Sunday, August 9, 2009

Employee or Leadership Engagement

The article below was first published Aug. 3 at InsideWork.net.

The other day, a group of us at work were having a conference call with a representative of an industry association. The association is actually useful—a collection of companies big and small who talk with each other about communications, sponsor studies, get consulting help and learn how others tackle similar problems. This organization also says it facilitates the sharing of best practices and key learnings, but I’ll forgive them for that.

One of our number asked the rep if there was any one question she was hearing from senior executives of member companies, any particular issue or concern or desire for information. In other words, “What’s on the minds of American corporate leaders about communication right now?” My first thought was that her answer would be “social media,” the current hot button in corporate communications. But I was wrong.

She said that there was one question that was coming up over and over again. And the question was—how do we get employees engaged?

The rep said this was the single biggest issue for member companies of all sizes, and some were beginning to sound desperate. They had tried everything – town halls, small group meetings with executives, special newsletters, one-on-one conversations and internal blogs. They had “segmented their target audiences” and “refined their key messages”—but nothing was working.

So I asked her a question: how many of those companies had recently been or were currently going through layoffs?

“Oh, about 80 percent of them,” she said.

So here’s a learning we can all share, and maybe one day it will become a best practice: When an organization is laying people off, employee engagement—with the business, with customers, with suppliers, with market conditions and competitors—is going to suffer, and for a considerable period of time.

Employees won’t get engaged until they know the answers to four questions:

  1. Do I have a job?
  2. Do the people I work with have jobs?
  3. Is my organization changing, and what does the new one look like? And
  4. Will I be expected to do significantly more work because there are fewer people?

Once those questions are answered and understood, then, and only then, can an organization realistically begin to entertain ideas of employee engagement.

When there are layoffs, answering those questions can take months, if not longer.

A more interesting question to me is, how could senior executives at so many companies not know this?

After the conference call, a few of us talked about it. And there is at least one answer.

At many organizations, leadership defines “interacting with employees” as town hall meetings, email broadcasts, and maybe a video or two. When leaders of such an organization decide they must lay off people, whatever the reason might be (even substantive ones), they make the decision and then move on. Their thinking is often six months to a year down the road. They decide to lay people off, and assign Human Resources and people managers to implement the decision. For the leaders, it’s a done deal and time to think about everything else they need to do. (It’s also unpleasant and often messy.)

The affected employees, on the other hand, are at the very beginning of the process. Sometimes it’s quick. Usually it takes at least weeks, but more often months. So if your own individual status with your employer is unclear, and you could lose your job, you’ll be less prone to take risks, create new programs, suggest changes or innovations that could save money, or volunteer for anything. Why should you? In fact, there’s an argument to be made that it would be irrational for employees to do anything else except hunker down and wait it out. Or find another job elsewhere, if that’s an option.
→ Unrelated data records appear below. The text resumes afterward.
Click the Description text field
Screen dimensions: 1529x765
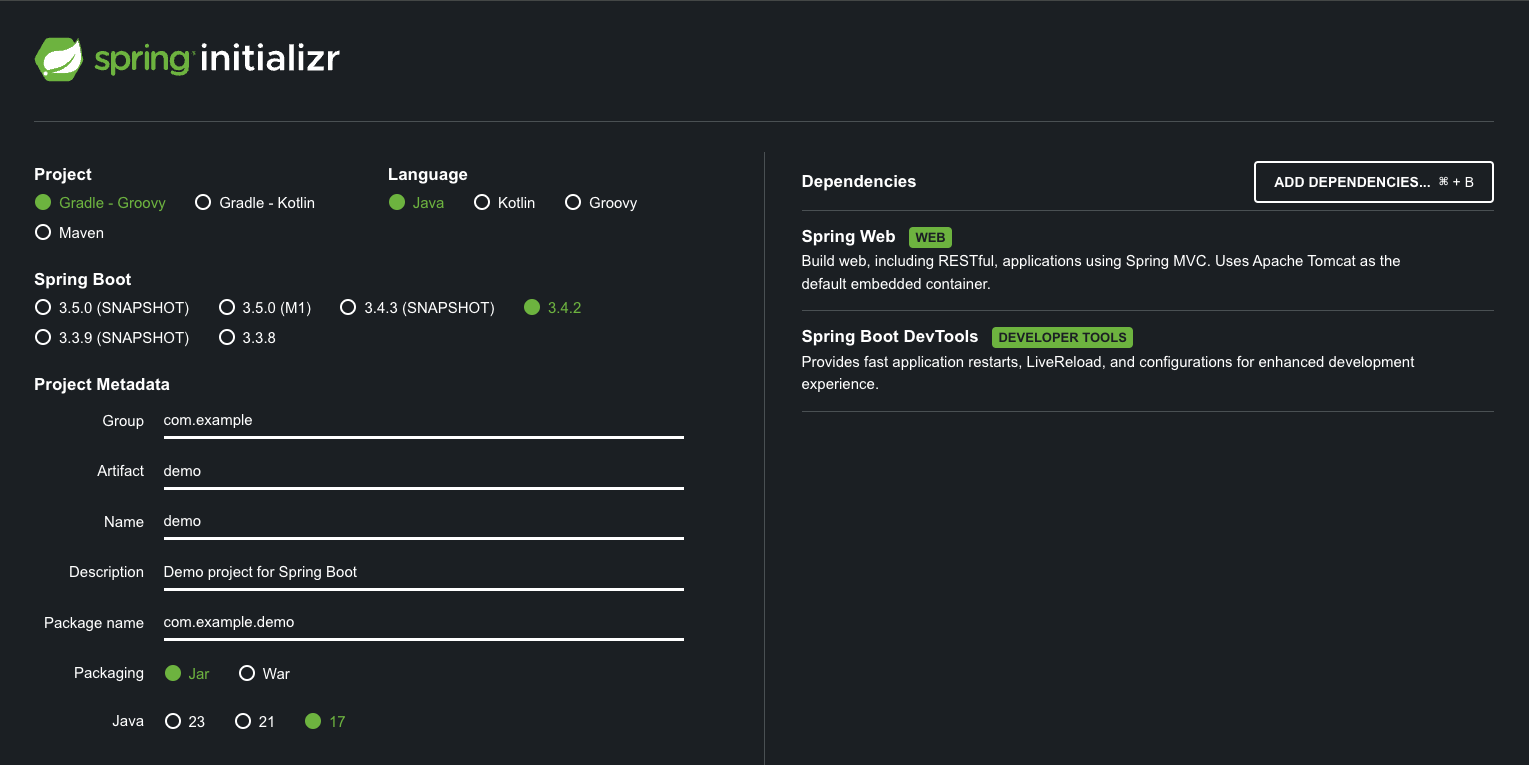(423, 572)
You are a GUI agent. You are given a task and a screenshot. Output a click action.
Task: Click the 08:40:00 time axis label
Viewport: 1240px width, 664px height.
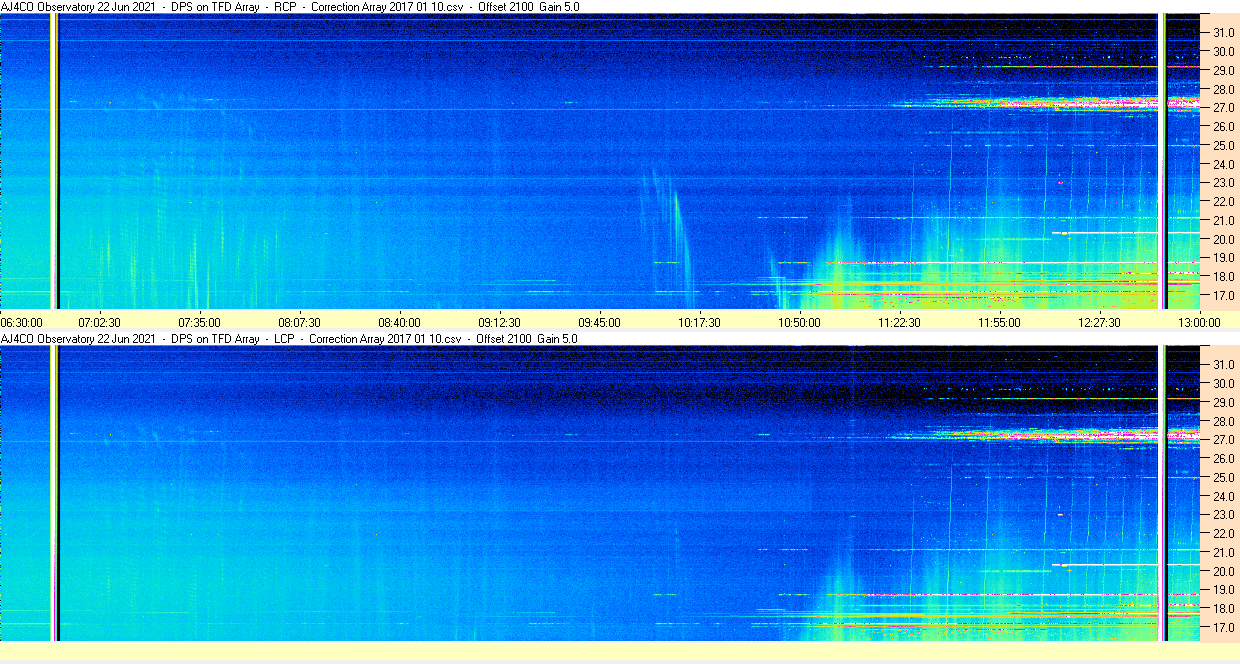click(399, 323)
So there’s the rub. Employees are in the here and now. Leadership is in the future, and mystified about why employees aren’t engaged. If leadership gets addicted to layoffs as a routine form of cost savings, the problem will never disappear.

The solution lies with leadership engaging with employees in the here and now. Routinely. Walking around. Talking. Drawing people into conversation. Challenging people. Not letting HR be your conduit for feedback. Listening.

Leaders engage first. Ask Jesus.

2 comments:

  1. Very interesting.

    My father used to run a mid-sized company, and I tell you, I was always impressed with how he handled economic downturns. HE and HIS PARTNERS took the first pay freezes, then pay cuts if necessary, then they did the same for others only if it really had to happen. Layoffs were a last, last, last resort. I respected that a great deal.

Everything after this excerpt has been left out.